__Task requirements__
Present all of the material below as a Markdown table with the columns Row and Line. Each nonblank line gets its own numbered row, and blank lines are omitted.

__Entries shown__
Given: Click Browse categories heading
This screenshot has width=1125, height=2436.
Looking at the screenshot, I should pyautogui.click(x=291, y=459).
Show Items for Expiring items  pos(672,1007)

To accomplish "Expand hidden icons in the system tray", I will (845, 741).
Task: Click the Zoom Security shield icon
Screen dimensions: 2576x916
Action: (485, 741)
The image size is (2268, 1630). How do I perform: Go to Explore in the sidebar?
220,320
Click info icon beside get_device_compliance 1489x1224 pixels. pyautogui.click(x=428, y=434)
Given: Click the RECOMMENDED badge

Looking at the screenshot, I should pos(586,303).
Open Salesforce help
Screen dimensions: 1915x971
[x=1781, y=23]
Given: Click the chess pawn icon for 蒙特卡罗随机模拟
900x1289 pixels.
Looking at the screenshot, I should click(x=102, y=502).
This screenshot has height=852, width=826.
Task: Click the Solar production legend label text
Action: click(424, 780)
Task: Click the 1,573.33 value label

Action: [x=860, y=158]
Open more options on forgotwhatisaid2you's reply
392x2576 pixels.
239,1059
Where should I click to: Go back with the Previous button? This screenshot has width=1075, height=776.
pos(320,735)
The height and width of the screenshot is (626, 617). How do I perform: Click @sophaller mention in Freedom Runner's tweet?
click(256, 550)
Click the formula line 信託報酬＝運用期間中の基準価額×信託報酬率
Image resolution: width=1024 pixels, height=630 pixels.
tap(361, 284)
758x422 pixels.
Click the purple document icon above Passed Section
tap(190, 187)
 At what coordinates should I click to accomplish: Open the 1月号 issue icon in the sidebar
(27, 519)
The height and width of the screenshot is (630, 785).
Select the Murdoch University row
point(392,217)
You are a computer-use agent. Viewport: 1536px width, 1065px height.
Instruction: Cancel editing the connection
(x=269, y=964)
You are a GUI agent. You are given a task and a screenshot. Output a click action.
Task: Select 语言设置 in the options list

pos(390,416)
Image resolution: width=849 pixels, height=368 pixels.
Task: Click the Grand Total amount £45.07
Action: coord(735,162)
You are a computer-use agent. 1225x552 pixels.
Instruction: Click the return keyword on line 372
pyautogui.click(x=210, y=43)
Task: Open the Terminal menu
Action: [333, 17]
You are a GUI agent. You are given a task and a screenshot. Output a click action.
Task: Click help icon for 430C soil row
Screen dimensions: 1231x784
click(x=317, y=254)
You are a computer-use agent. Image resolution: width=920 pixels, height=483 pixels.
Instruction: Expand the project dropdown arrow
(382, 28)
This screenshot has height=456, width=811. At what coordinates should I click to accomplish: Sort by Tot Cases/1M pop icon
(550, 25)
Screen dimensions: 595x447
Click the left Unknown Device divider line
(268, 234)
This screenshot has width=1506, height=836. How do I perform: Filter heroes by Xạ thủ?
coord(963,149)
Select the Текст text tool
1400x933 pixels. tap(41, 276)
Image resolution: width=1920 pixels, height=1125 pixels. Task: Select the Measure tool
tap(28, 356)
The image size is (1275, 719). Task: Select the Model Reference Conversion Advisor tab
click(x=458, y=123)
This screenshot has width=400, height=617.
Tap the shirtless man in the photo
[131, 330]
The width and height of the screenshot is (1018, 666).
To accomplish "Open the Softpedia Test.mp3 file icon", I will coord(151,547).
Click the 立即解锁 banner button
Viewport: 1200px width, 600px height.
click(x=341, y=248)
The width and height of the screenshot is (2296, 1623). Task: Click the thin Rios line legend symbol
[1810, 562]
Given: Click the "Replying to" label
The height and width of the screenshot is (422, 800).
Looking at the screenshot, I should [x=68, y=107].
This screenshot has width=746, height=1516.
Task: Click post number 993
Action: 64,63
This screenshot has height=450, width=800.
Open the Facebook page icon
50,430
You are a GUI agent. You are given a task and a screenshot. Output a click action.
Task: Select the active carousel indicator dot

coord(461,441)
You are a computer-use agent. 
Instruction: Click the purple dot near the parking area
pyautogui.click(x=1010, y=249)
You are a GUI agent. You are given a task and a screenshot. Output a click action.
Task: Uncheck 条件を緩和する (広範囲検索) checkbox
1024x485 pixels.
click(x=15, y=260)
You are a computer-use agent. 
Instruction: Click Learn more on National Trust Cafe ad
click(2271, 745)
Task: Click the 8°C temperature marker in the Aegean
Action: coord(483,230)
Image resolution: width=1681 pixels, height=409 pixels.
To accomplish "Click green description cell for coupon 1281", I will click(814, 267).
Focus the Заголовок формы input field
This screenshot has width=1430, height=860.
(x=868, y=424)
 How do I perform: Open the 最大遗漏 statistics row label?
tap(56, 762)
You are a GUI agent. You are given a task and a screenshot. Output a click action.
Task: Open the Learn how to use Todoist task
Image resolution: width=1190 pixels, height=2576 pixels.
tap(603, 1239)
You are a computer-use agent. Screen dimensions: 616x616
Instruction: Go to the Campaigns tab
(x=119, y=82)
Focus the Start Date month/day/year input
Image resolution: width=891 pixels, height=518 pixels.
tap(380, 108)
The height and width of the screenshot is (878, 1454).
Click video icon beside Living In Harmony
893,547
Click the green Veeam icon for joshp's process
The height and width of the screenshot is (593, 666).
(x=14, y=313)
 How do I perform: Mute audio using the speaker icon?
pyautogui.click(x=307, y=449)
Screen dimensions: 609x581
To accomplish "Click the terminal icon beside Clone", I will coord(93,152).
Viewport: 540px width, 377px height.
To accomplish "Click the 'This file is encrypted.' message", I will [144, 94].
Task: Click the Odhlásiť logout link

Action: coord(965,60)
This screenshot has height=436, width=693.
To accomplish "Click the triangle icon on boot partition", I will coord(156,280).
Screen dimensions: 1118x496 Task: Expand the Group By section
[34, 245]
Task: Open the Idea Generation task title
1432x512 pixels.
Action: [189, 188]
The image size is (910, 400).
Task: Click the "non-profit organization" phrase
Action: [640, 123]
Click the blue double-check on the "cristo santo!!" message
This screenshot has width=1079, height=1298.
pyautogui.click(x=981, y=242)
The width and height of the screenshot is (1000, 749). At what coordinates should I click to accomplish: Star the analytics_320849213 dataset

__Exercise output__
| Row | Line |
|---|---|
| 1 | Given: Click Browse categories heading |
| 2 | This screenshot has width=1125, height=2436. |
| 3 | Looking at the screenshot, I should pyautogui.click(x=291, y=459). |
| 4 | Show Items for Expiring items  pos(672,1007) |
| 5 | To accomplish "Expand hidden icons in the system tray", I will (845, 741). |
| 6 | Task: Click the Zoom Security shield icon |
| 7 | Screen dimensions: 2576x916 |
| 8 | Action: (485, 741) |
| 9 | The image size is (2268, 1630). How do I perform: Go to Explore in the sidebar? |
| 10 | 220,320 |
| 11 | Click info icon beside get_device_compliance 1489x1224 pixels. pyautogui.click(x=428, y=434) |
| 12 | Given: Click the RECOMMENDED badge |
| 13 | Looking at the screenshot, I should pos(586,303). |
| 14 | Open Salesforce help |
| 15 | Screen dimensions: 1915x971 |
| 16 | [x=1781, y=23] |
| 17 | Given: Click the chess pawn icon for 蒙特卡罗随机模拟 |
| 18 | 900x1289 pixels. |
| 19 | Looking at the screenshot, I should click(x=102, y=502). |
| 20 | This screenshot has height=852, width=826. |
| 21 | Task: Click the Solar production legend label text |
| 22 | Action: click(424, 780) |
| 23 | Task: Click the 1,573.33 value label |
| 24 | Action: [x=860, y=158] |
| 25 | Open more options on forgotwhatisaid2you's reply |
| 26 | 392x2576 pixels. |
| 27 | 239,1059 |
| 28 | Where should I click to: Go back with the Previous button? This screenshot has width=1075, height=776. |
| 29 | pos(320,735) |
| 30 | The height and width of the screenshot is (626, 617). How do I perform: Click @sophaller mention in Freedom Runner's tweet? |
| 31 | click(256, 550) |
| 32 | Click the formula line 信託報酬＝運用期間中の基準価額×信託報酬率 |
| 33 | Image resolution: width=1024 pixels, height=630 pixels. |
| 34 | tap(361, 284) |
| 35 | 758x422 pixels. |
| 36 | Click the purple document icon above Passed Section |
| 37 | tap(190, 187) |
| 38 |  At what coordinates should I click to accomplish: Open the 1月号 issue icon in the sidebar |
| 39 | (27, 519) |
| 40 | The height and width of the screenshot is (630, 785). |
| 41 | Select the Murdoch University row |
| 42 | point(392,217) |
| 43 | You are a computer-use agent. Viewport: 1536px width, 1065px height. |
| 44 | Instruction: Cancel editing the connection |
| 45 | (x=269, y=964) |
| 46 | You are a GUI agent. You are given a task and a screenshot. Output a click action. |
| 47 | Task: Select 语言设置 in the options list |
| 48 | pos(390,416) |
| 49 | Image resolution: width=849 pixels, height=368 pixels. |
| 50 | Task: Click the Grand Total amount £45.07 |
| 51 | Action: coord(735,162) |
| 52 | You are a computer-use agent. 1225x552 pixels. |
| 53 | Instruction: Click the return keyword on line 372 |
| 54 | pyautogui.click(x=210, y=43) |
| 55 | Task: Open the Terminal menu |
| 56 | Action: [333, 17] |
| 57 | You are a GUI agent. You are given a task and a screenshot. Output a click action. |
| 58 | Task: Click help icon for 430C soil row |
| 59 | Screen dimensions: 1231x784 |
| 60 | click(x=317, y=254) |
| 61 | You are a computer-use agent. Image resolution: width=920 pixels, height=483 pixels. |
| 62 | Instruction: Expand the project dropdown arrow |
| 63 | (382, 28) |
| 64 | This screenshot has height=456, width=811. At what coordinates should I click to accomplish: Sort by Tot Cases/1M pop icon |
| 65 | (550, 25) |
| 66 | Screen dimensions: 595x447 |
| 67 | Click the left Unknown Device divider line |
| 68 | (268, 234) |
| 69 | This screenshot has width=1506, height=836. How do I perform: Filter heroes by Xạ thủ? |
| 70 | coord(963,149) |
| 71 | Select the Текст text tool |
| 72 | 1400x933 pixels. tap(41, 276) |
| 73 | Image resolution: width=1920 pixels, height=1125 pixels. Task: Select the Measure tool |
| 74 | tap(28, 356) |
| 75 | The image size is (1275, 719). Task: Select the Model Reference Conversion Advisor tab |
| 76 | click(x=458, y=123) |
| 77 | This screenshot has width=400, height=617. |
| 78 | Tap the shirtless man in the photo |
| 79 | [131, 330] |
| 80 | The width and height of the screenshot is (1018, 666). |
| 81 | To accomplish "Open the Softpedia Test.mp3 file icon", I will coord(151,547). |
| 82 | Click the 立即解锁 banner button |
| 83 | Viewport: 1200px width, 600px height. |
| 84 | click(x=341, y=248) |
| 85 | The width and height of the screenshot is (2296, 1623). Task: Click the thin Rios line legend symbol |
| 86 | [1810, 562] |
| 87 | Given: Click the "Replying to" label |
| 88 | The height and width of the screenshot is (422, 800). |
| 89 | Looking at the screenshot, I should [x=68, y=107]. |
| 90 | This screenshot has width=746, height=1516. |
| 91 | Task: Click post number 993 |
| 92 | Action: 64,63 |
| 93 | This screenshot has height=450, width=800. |
| 94 | Open the Facebook page icon |
| 95 | 50,430 |
| 96 | You are a GUI agent. You are given a task and a screenshot. Output a click action. |
| 97 | Task: Select the active carousel indicator dot |
| 98 | coord(461,441) |
| 99 | You are a computer-use agent.  |
| 100 | Instruction: Click the purple dot near the parking area |
| 101 | pyautogui.click(x=1010, y=249) |
| 102 | You are a GUI agent. You are given a task and a screenshot. Output a click action. |
| 103 | Task: Uncheck 条件を緩和する (広範囲検索) checkbox |
| 104 | 1024x485 pixels. |
| 105 | click(x=15, y=260) |
| 106 | You are a computer-use agent.  |
| 107 | Instruction: Click Learn more on National Trust Cafe ad |
| 108 | click(2271, 745) |
| 109 | Task: Click the 8°C temperature marker in the Aegean |
| 110 | Action: coord(483,230) |
| 111 | Image resolution: width=1681 pixels, height=409 pixels. |
| 112 | To accomplish "Click green description cell for coupon 1281", I will click(814, 267). |
| 113 | Focus the Заголовок формы input field |
| 114 | This screenshot has width=1430, height=860. |
| 115 | (x=868, y=424) |
| 116 |  How do I perform: Open the 最大遗漏 statistics row label? |
| 117 | tap(56, 762) |
| 118 | You are a GUI agent. You are given a task and a screenshot. Output a click action. |
| 119 | Task: Open the Learn how to use Todoist task |
| 120 | Image resolution: width=1190 pixels, height=2576 pixels. |
| 121 | tap(603, 1239) |
| 122 | You are a computer-use agent. Screen dimensions: 616x616 |
| 123 | Instruction: Go to the Campaigns tab |
| 124 | (x=119, y=82) |
| 125 | Focus the Start Date month/day/year input |
| 126 | Image resolution: width=891 pixels, height=518 pixels. |
| 127 | tap(380, 108) |
| 128 | The height and width of the screenshot is (878, 1454). |
| 129 | Click video icon beside Living In Harmony |
| 130 | 893,547 |
| 131 | Click the green Veeam icon for joshp's process |
| 132 | The height and width of the screenshot is (593, 666). |
| 133 | (x=14, y=313) |
| 134 |  How do I perform: Mute audio using the speaker icon? |
| 135 | pyautogui.click(x=307, y=449) |
| 136 | Screen dimensions: 609x581 |
| 137 | To accomplish "Click the terminal icon beside Clone", I will coord(93,152). |
| 138 | Viewport: 540px width, 377px height. |
| 139 | To accomplish "Click the 'This file is encrypted.' message", I will [144, 94]. |
| 140 | Task: Click the Odhlásiť logout link |
| 141 | Action: coord(965,60) |
| 142 | This screenshot has height=436, width=693. |
| 143 | To accomplish "Click the triangle icon on boot partition", I will coord(156,280). |
| 144 | Screen dimensions: 1118x496 Task: Expand the Group By section |
| 145 | [34, 245] |
| 146 | Task: Open the Idea Generation task title |
| 147 | 1432x512 pixels. |
| 148 | Action: [189, 188] |
| 149 | The image size is (910, 400). |
| 150 | Task: Click the "non-profit organization" phrase |
| 151 | Action: [640, 123] |
| 152 | Click the blue double-check on the "cristo santo!!" message |
| 153 | This screenshot has width=1079, height=1298. |
| 154 | pyautogui.click(x=981, y=242) |
| 155 | The width and height of the screenshot is (1000, 749). At what coordinates should I click to accomplish: Star the analytics_320849213 dataset |